Diante de críticas e levantamento de questões controversas em relação à liderança religiosa, há quem prefira relegar a importância dessas discussões, alegando o princípio de “não tocar no ungido do Senhor”. Tal referência encontra suas raízes no Antigo Testamento, mais precisamente em I Samuel 26:11. Mas será que a interpretação literal deste versículo é a única e correta?
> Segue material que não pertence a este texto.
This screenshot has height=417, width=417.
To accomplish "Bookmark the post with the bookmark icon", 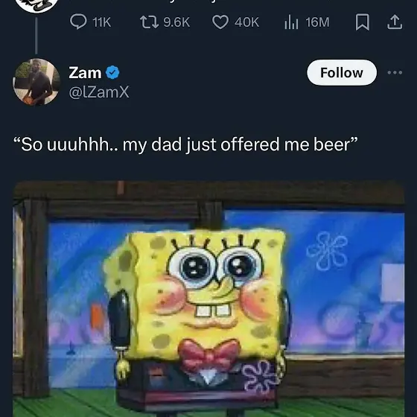I will coord(362,22).
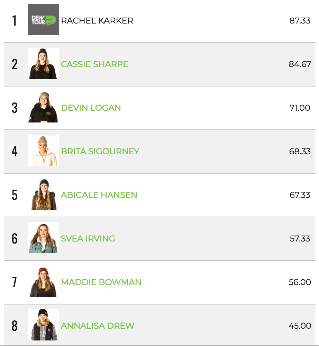Click the 45.00 score in last row
The image size is (319, 346).
300,326
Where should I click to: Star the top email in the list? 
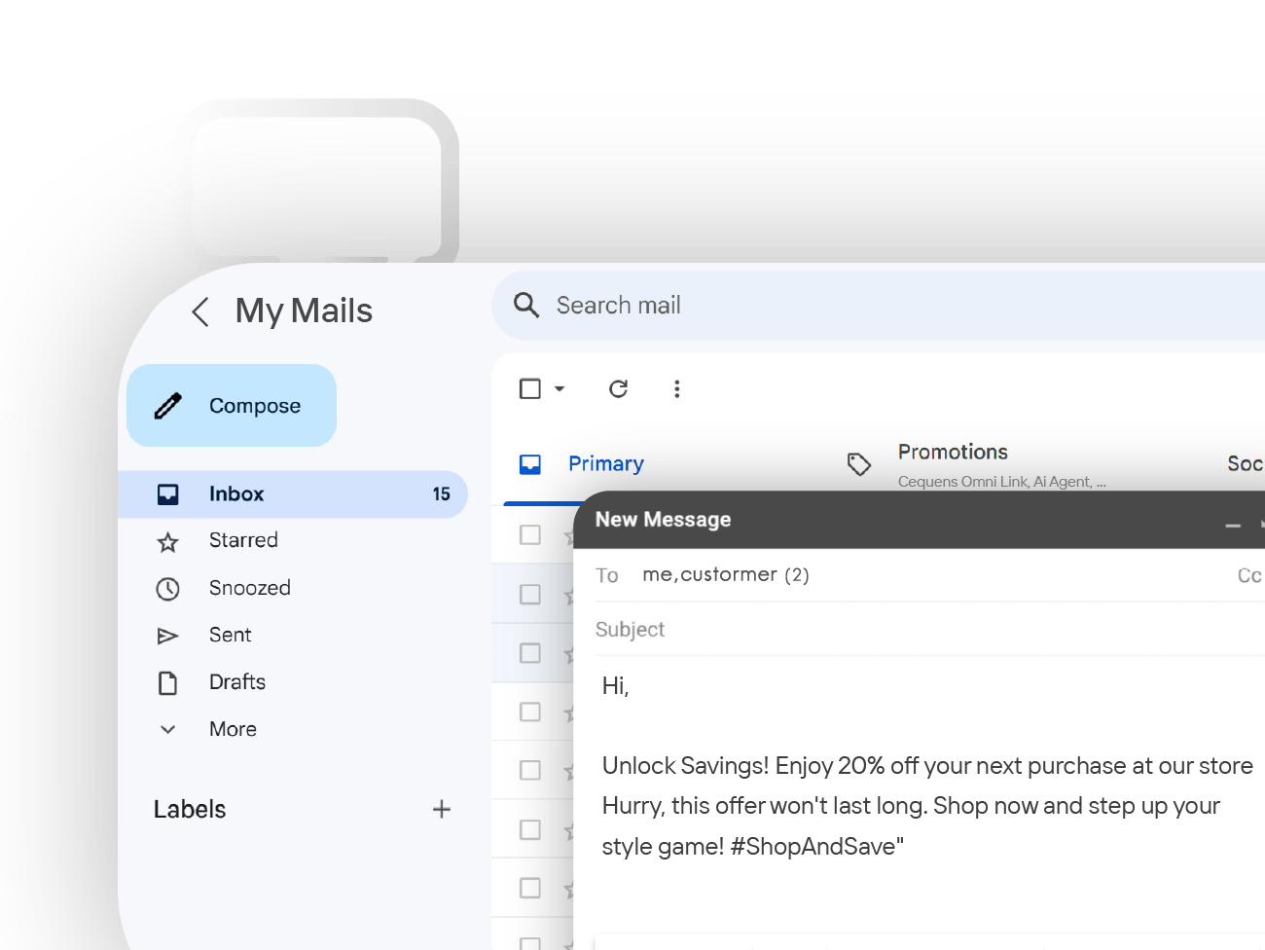coord(569,534)
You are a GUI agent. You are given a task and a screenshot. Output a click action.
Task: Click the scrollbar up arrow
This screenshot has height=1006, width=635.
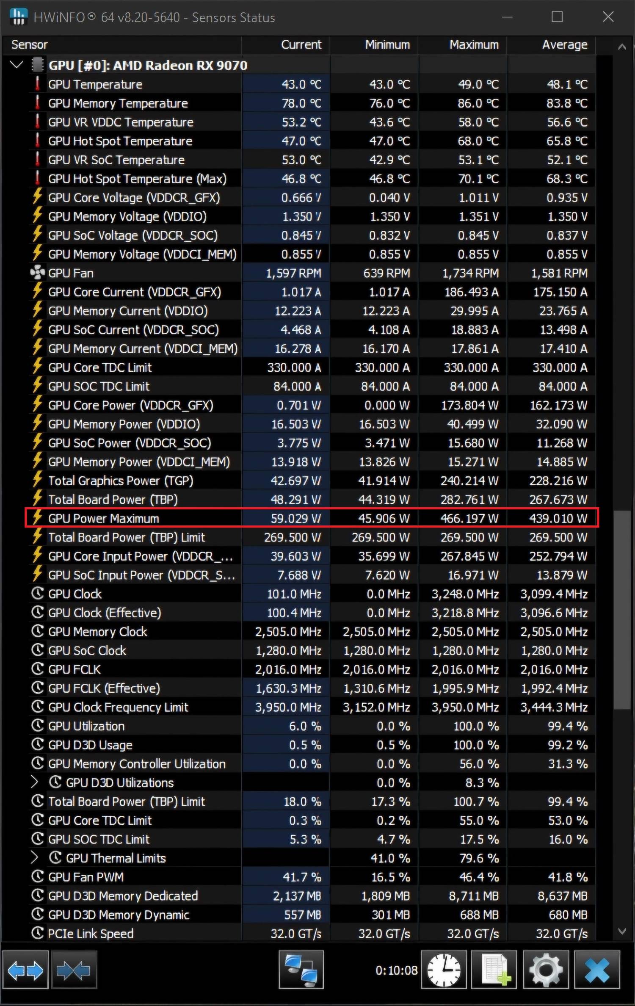tap(622, 47)
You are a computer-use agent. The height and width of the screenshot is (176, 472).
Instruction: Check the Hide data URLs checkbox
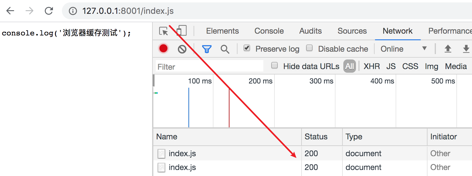point(274,65)
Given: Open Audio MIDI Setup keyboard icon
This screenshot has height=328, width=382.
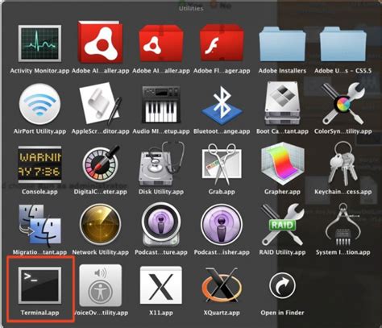Looking at the screenshot, I should (161, 104).
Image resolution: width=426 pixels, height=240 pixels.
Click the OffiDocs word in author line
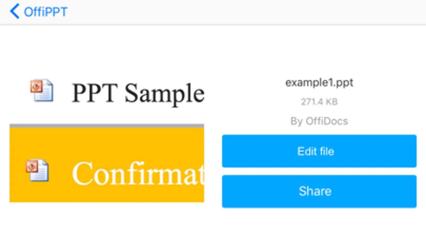[x=327, y=121]
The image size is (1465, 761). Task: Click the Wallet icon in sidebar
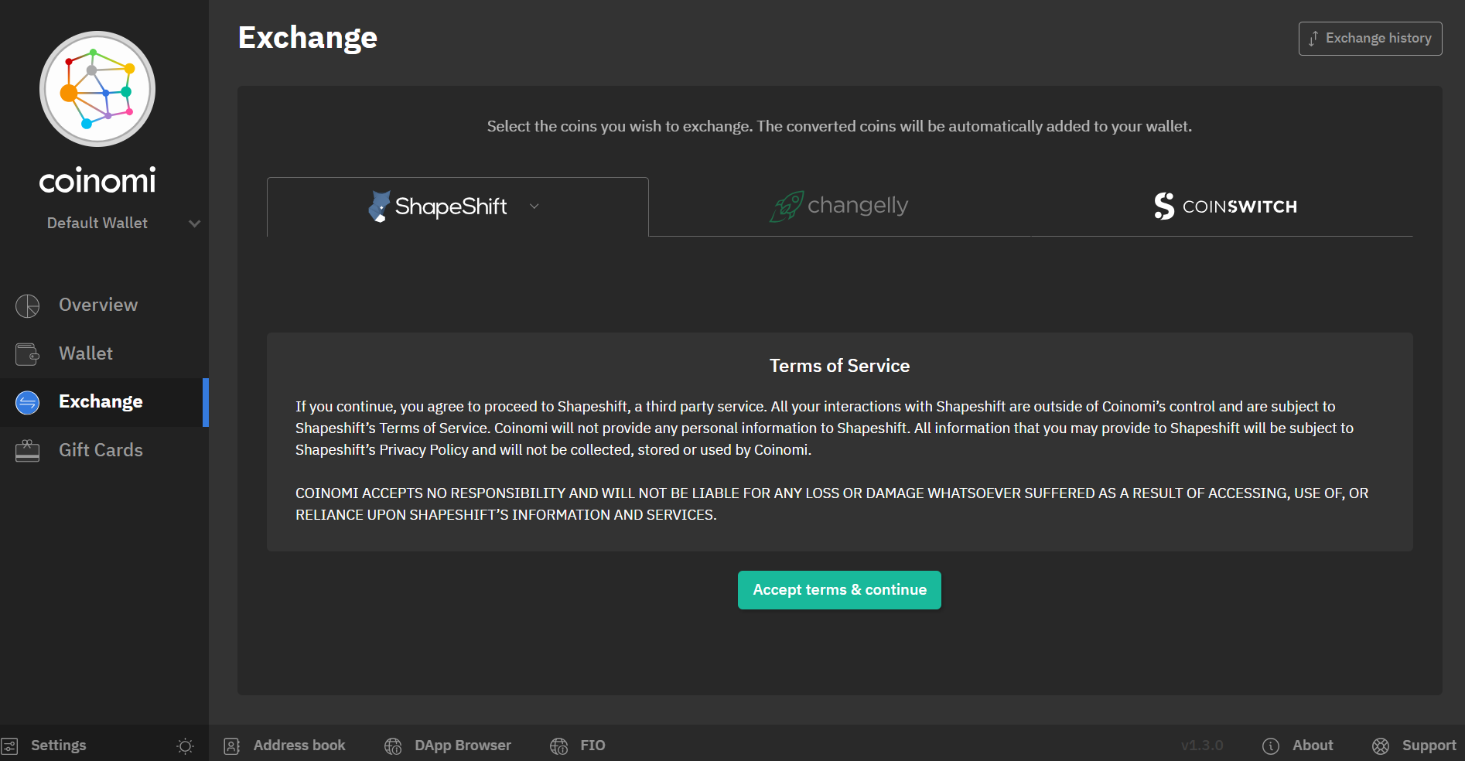[x=28, y=354]

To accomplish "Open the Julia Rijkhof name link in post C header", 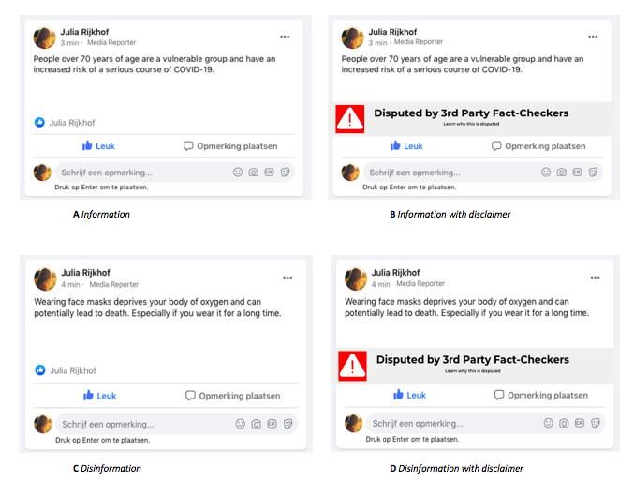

Surpreendentemente, é comum que líderes religiosos utilizem o conceito de “não tocar no ungido” como uma defesa contra críticas, com apelo à histórica renúncia de Davi em confrontar Saul. Porém, é essencial compreendermos que “tocar”, naquele contexto, tinha uma conotação física, como atentar contra a vida ou promover agressões.
Davi e Saul
Davi, apesar de não promover violência contra Saul, jamais se resignou às injustiças perpetradas por este. Ele contrariou as ordens do rei, manifestou-se contra sua tirania diante de todo o exército e, acima de tudo, demonstrou que a crítica ao líder, quando necessária e justa, não é uma afronta, mas um ato de coragem e devoção aos princípios bíblicos.
Aprendendo com Paulo
A saga de Paulo e Pedro, descrita em Gálatas 2:14, é outro exemplo de que questionar e até mesmo repreender líderes não é impróprio. Paulo não hesitou em reconhecer os erros de Pedro, desafiando a suposição de que os líderes devem ser intocáveis no que tange às críticas.
Então, qual seria a interpretação mais equilibrada de “não tocar no ungido”? Certamente, não se trata de manter-se omisso, temendo maldições infundadas. Denunciar injustiças e trabalhar contra um líder que prejudica as ovelhas de seu rebanho não apenas é um direito dos membros da comunidade religiosa, mas também é um dever.
Respeitar líderes religiosos não pressupõe concordar com práticas danosas ou negligenciar a relevância da crítica construtiva. Tocar no “ungido do Senhor”, no sentido de opinar, questionar e manifestar inconformidades, talvez seja mais do que adequado, é imprescindível para a saúde e o crescimento da fé.